Just over a billion years ago as the Internet measures time (call it roughly 1984), I received a brand new Sun 2/160. It was a dual pedestal beast, with all of 8 Megs of RAM and a pair of 380 Meg CDC SMD drives. Roughly 65 grand worth.
I decanted it from the boxes-on-pallets, plugged all the cables in, and fired the thing up. Into a beautiful new GUI on the Sony Trinitron monitor, just as advertised. Logged in as root, on purpose as there were no other accounts as yet(!!), using the default password(!!!!) ... and poked around. All was well, near as I could tell. It even found and connected to the corporate network all by itself.

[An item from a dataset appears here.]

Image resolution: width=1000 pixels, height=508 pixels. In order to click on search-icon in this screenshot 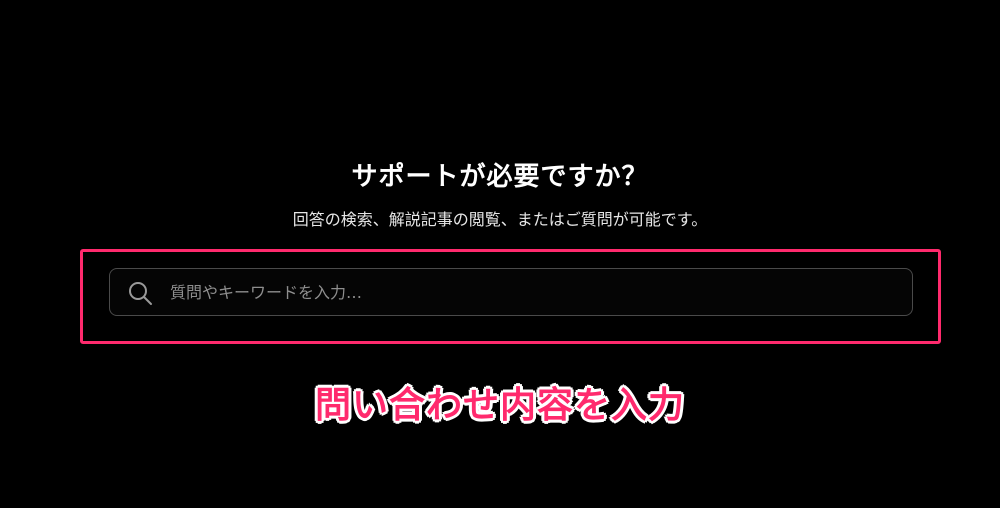, I will do `click(140, 293)`.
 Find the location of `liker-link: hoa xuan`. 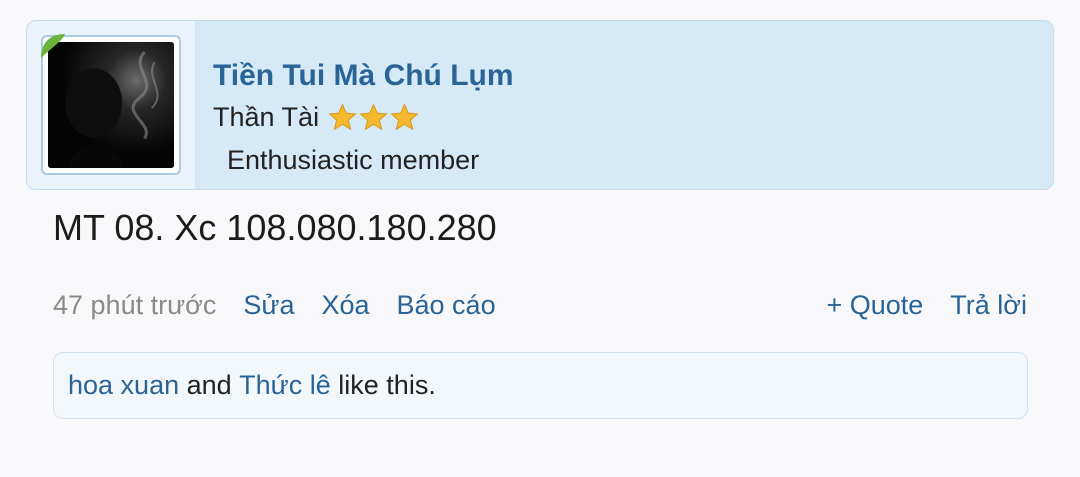

liker-link: hoa xuan is located at coordinates (124, 386).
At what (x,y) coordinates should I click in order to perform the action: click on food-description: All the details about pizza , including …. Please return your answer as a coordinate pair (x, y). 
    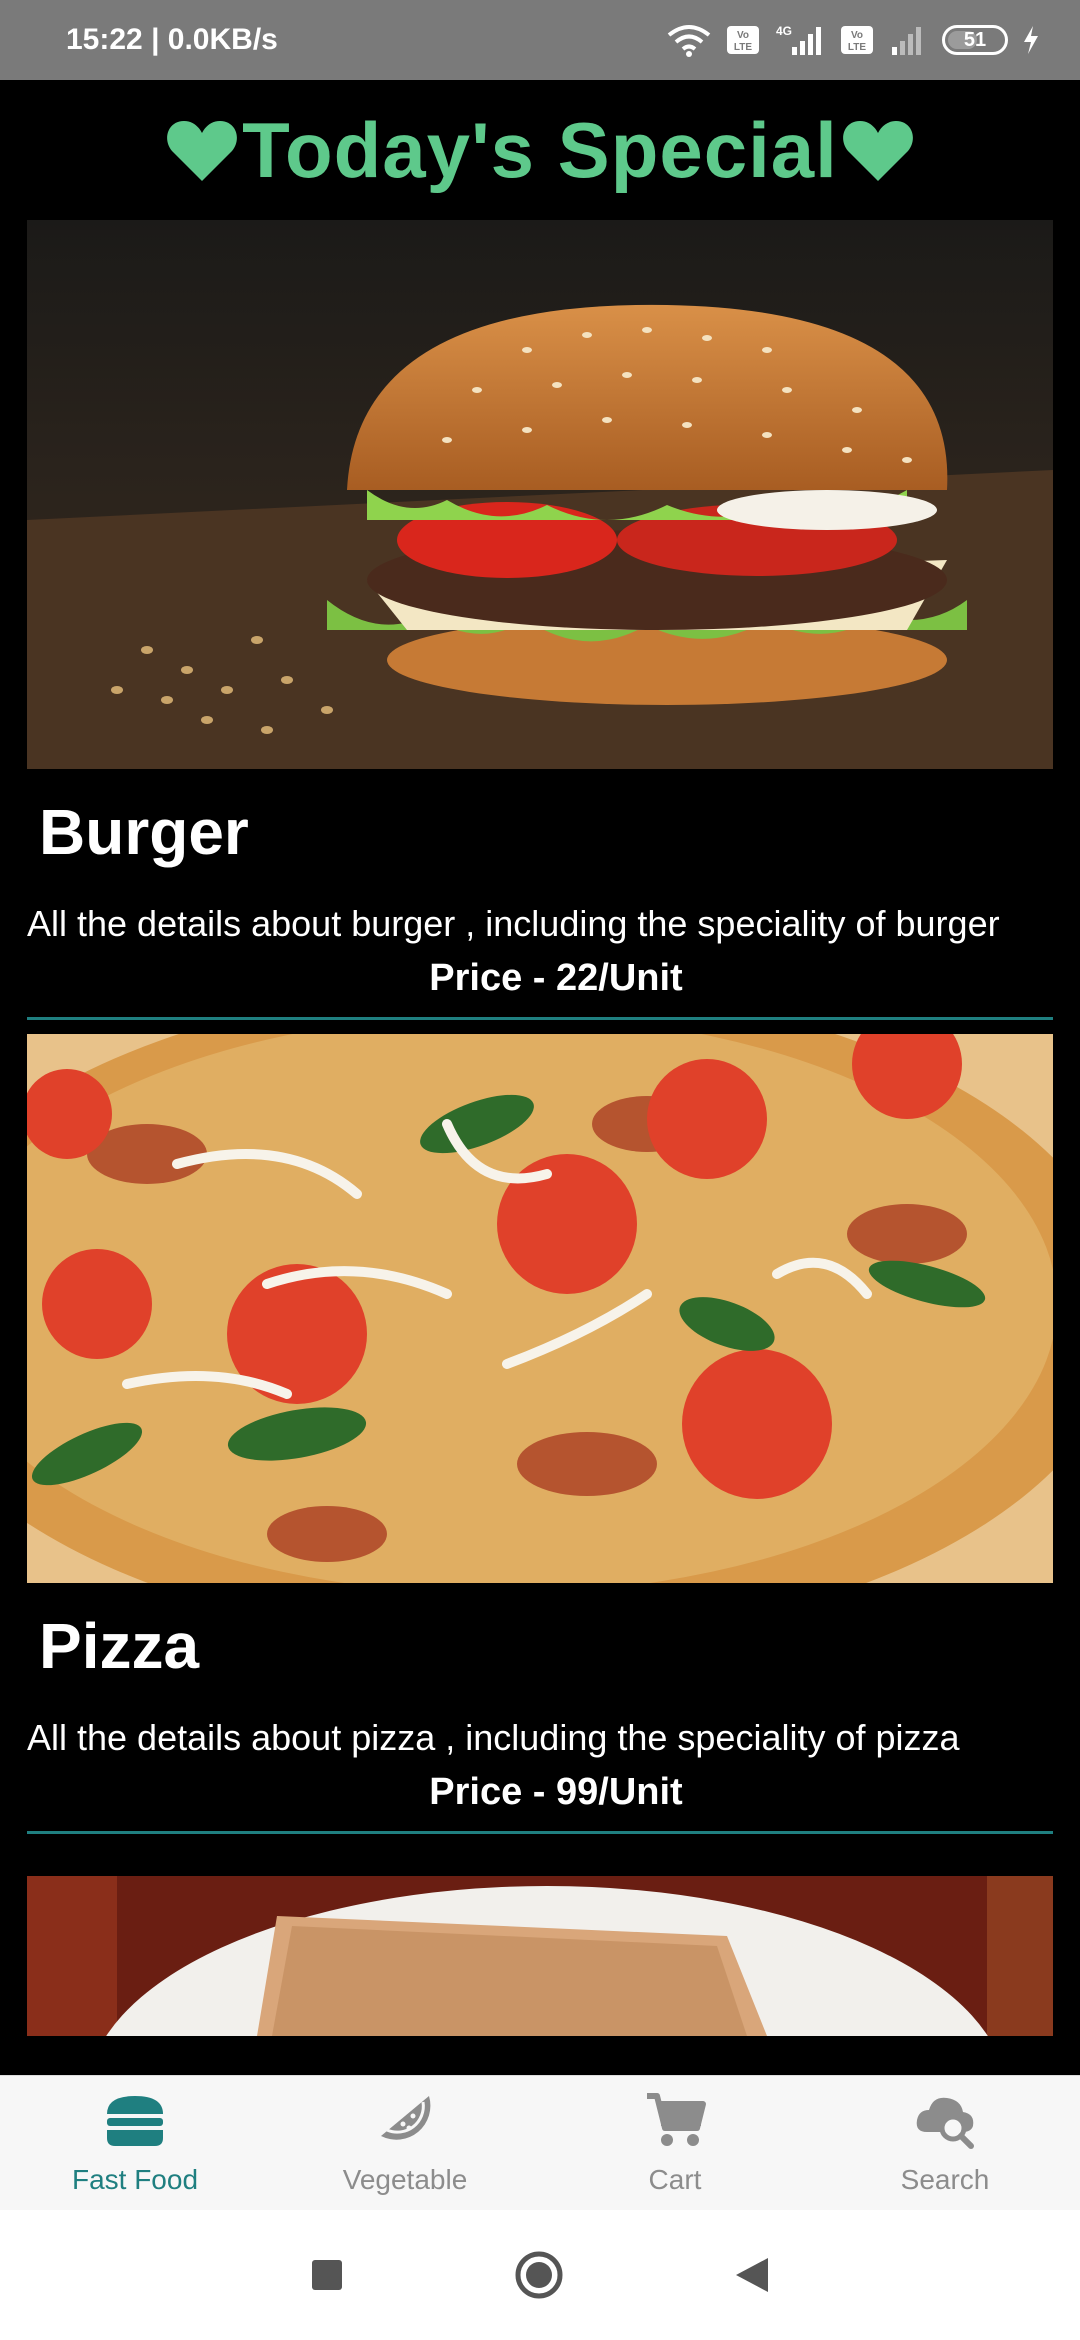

The plan was to repartition the disks to better suit our needs and then reinstall the OS. So I made absolutely certain I had the correct tapes, and did the one thing I had never done as a sysadmin ... closed the GUI, and from the # prompt ran rm -rf / intentionally. I was curious to see how long it would take to lose it's tiny little mind. It trundled away to itself for a few minutes, but seemingly was still working fine, enough of vmunix and the shell were in RAM and the swap partition to keep doing simple stuff. If necessary, as long as nobody turned it off, I think I could have restored it into a full, working system. I was quite surprised, but that wasn't really what I was there for ...
So I shut her down, went and got a cuppa coffee, reached for the first tape and went to fire up the machine ... only to discover it didn't ship with a tape drive, despite one being listed on the packing list. It had a lovely bezel that LOOKED like it might be a tape drive, but the space behind it was empty. Oops. So there I was, 8AM and stuck with 65K worth of dead Sun hardware that I was supposed to demo for the Brass at 4PM.
Fortunately the 1980s Sun had Clues about customer service. One call, and their field service rep had the SCSI tape drive, the requisite cables, and a couple of VMEbus cards, (E)EPROMS and spare OS tapes "just in case" on my desk in under forty minutes. She even hung out and made certain that the system worked properly after we took it apart to install the bits that needed installing, and then partitioned it and re-installed the OS.
I made the 4 o'clock deadline ... and bought the Rep the first of many well deserved dinners.
Silly Con Valley was a very small place back then ... Sometimes I really miss it.